By Cho Jin-seo
Staff Reporter
Making money by playing ``Lineage'' won't be as easy as it is now, as the government plans to punish online traders that manage the profit-driven trading of online game items and game currencies into real money from next week.
The determined, but yet vague announcement was made by the Ministry of Culture and Tourism on Tuesday. It said the government will prohibit the trading of cyber items by ``unfair'' and ``illegal'' ways from next week to ``promote'' the healthy growth of the game industry.
Naturally, the announcement led to lukewarm responses and sneers from the game industry, which believes that such regulations will not only hinder the growth of the prospering businesses but also violate the right of consumers.

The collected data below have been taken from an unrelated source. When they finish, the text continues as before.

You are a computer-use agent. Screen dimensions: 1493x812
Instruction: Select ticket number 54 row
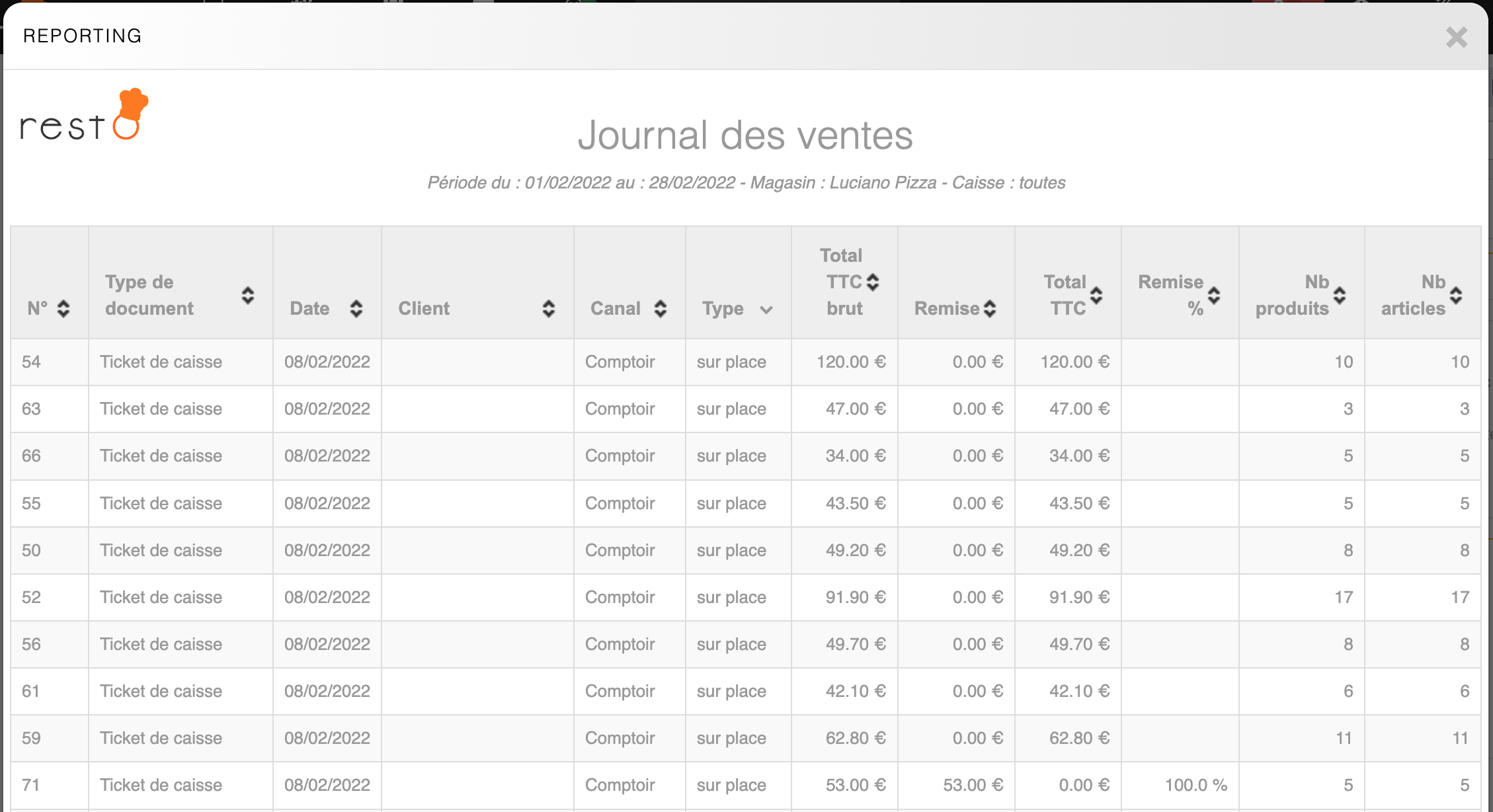click(x=31, y=362)
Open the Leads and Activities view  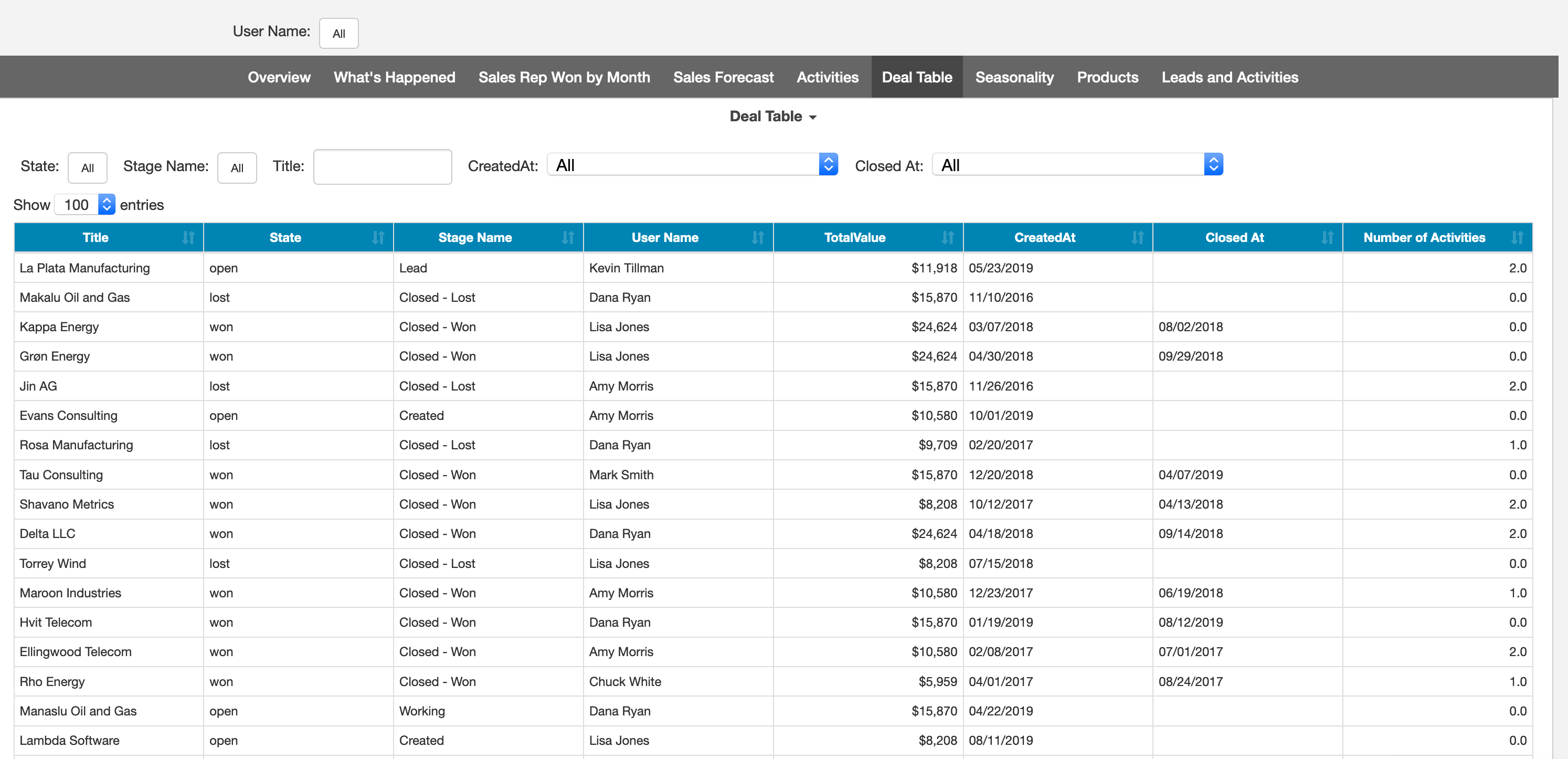click(x=1230, y=77)
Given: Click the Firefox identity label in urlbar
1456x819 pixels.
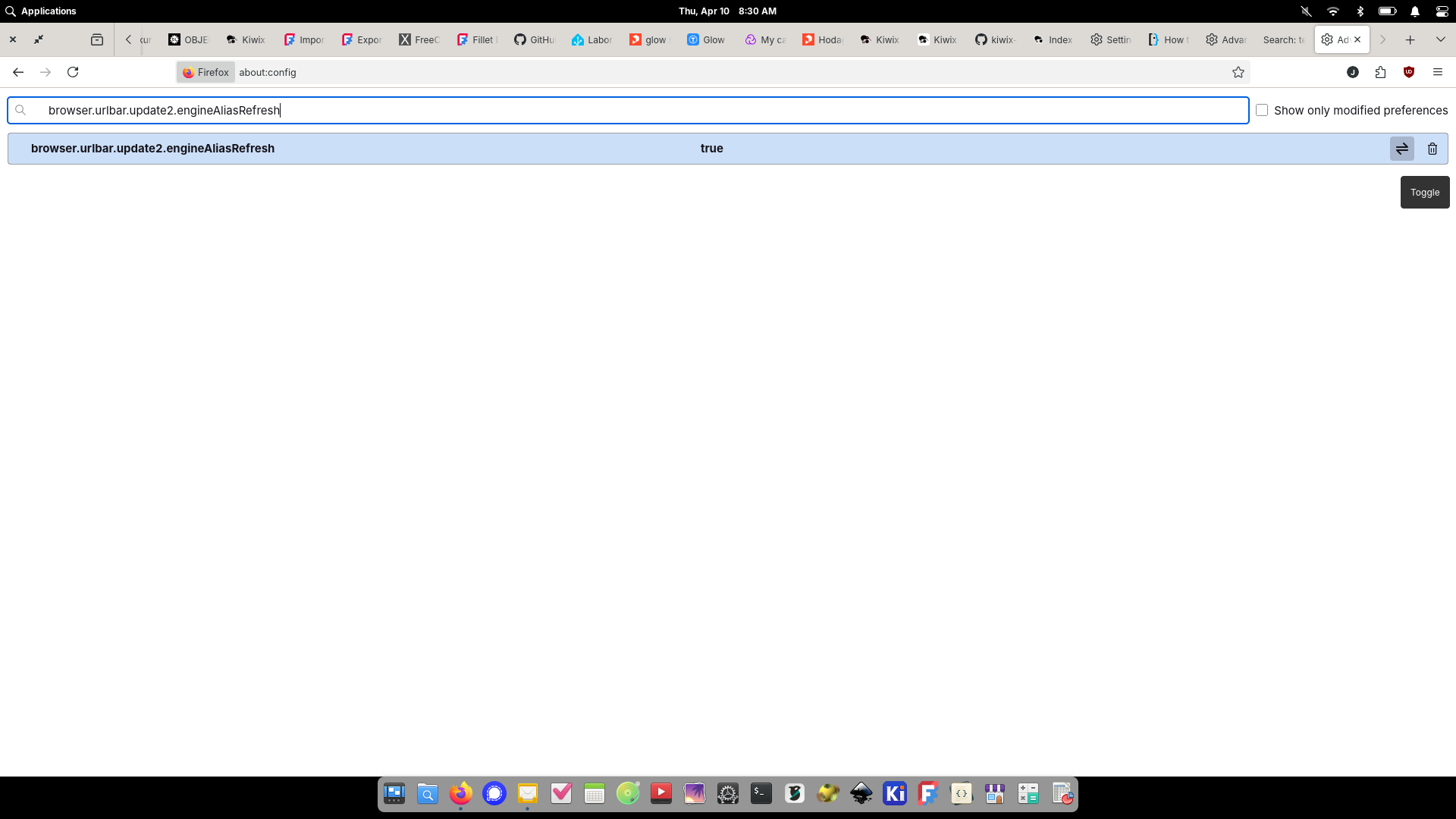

``We believe it will be practically difficult for the government to punish or ban such trade,'' said an official of the Association of Digital Asset Trade Promotion, an interest group of the item trading firms. ``There is no clear definition of `unfairness' anywhere in the regulation. Plus, how can they separate illegal deals from legal deals when there are millions of them?''
Like the phenomenal success of ``Second Life'' in the United States, South Korea has several popular online games where hundreds of thousand people form a virtual society. The ``Lineage'' series has been the most popular of them for almost a decade, with more than 50 million users all over the world, and many believe that the success is largely thanks to the prospering of the exchange business.
Eventually, there came numerous online vendors sprawling on the Internet that buy, sell and auction game items and game money for real money. For example, a million ``Aden,'' the cyber currency for ``Lineage,'' is traded at around 15,000 won.
According to the government-backed Korea Game Development and Promotion Institute, the size of the market is estimated to have reached 1 trillion won, or about $1 billion, last year. Itembay, the leading game item trader in South Korea, backs such a calculation, by saying that items worth 300 billion won had been traded via its Web site in 2005, with roughly 5 percent charged as commission.
A large part of the cyber money and items sold online are believed to be generated from ``workshops,'' the clandestine, untaxed garage businesses that hire dozens or hundreds of gamers. Many of them are also based in China.